Мы долго ехали по какой-то улице, здорово смахивающей на нашу Тверскую, только намного грязнее и неухоженней. По тротуарам туда-сюда сновали толпы народа, проезжая часть была забита машинами. Большой всё-таки город этот Питер, подумалось мне. Смотри-ка, какие-то неприлично грязные привокзальные трущобы, а настолько многолюдны! Что же тогда творится в центре города? И вдруг я увидел на одном из зданий указатель, благодаря которому тут же осознал, что от самого Московского вокзала я еду с этим жучарой бомбилой по самому что ни на есть Невскому проспекту! У меня в голове тут же пронеслись советские легенды о том, как во времена застоя лихие московские таксисты за сто рублей возили всяких узбеков с Казанского вокзала на Ленинградский. Через Сокольники и Измайлово. В голове начало вскипать раздражение. Всего полчаса, как я нахожусь в этом городишке, а обманывают уже во второй раз! Ничего себе, провинция!
– Ну-ка, – говорю, – дядя, давай быстро разворачивайся, и едем обратно! – Водила так же обалдело, молча развернулся и повёз меня обратно до вокзала. Я всучил ему какие-то мелкие купюры и пошёл пешком назад. Ну, откуда я мог знать, что Московский вокзал находится в аккурат на пересечении Лиговского и Невского проспектов?
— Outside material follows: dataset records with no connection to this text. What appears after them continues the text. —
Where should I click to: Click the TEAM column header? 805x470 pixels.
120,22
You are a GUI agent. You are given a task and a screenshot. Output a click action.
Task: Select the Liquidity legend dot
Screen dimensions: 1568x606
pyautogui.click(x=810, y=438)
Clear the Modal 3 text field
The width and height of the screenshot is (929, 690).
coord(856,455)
О том, что Питер – мрачный и сырой город с атмосферой кладбища, я догадывался и раньше. Выстроенный на голом болоте, на останках десятков тысяч погибших при его постройке каторжников, он и не может нести никакой иной атмосферы. Кажется, питерцы и сами получают какое-то необъяснимое, мазохистское удовольствие от этой запредельной, надуманной ими самими экзистенциальности. Иначе чем объяснить, что даже и посейчас со стен некоторых домов не стёрты указатели, ведущие к бомбоубежищам? Иногда мерещится, что из какой-нибудь вонючей и мрачной подворотни, коих там великое множество, вынырнет сейчас высохшая, согбенная бабушка, безмолвно и торжественно везущая на саночках трупик своего погибшего от голода внучонка. Но я всё-таки надеялся, что рано или поздно получу ожидаемые эмоции хотя бы от торжественной ауры этой когда-то восхитительной архитектуры, напрямую связанной в моём подсознании едва ли не с самыми значимыми событиями великой российской истории.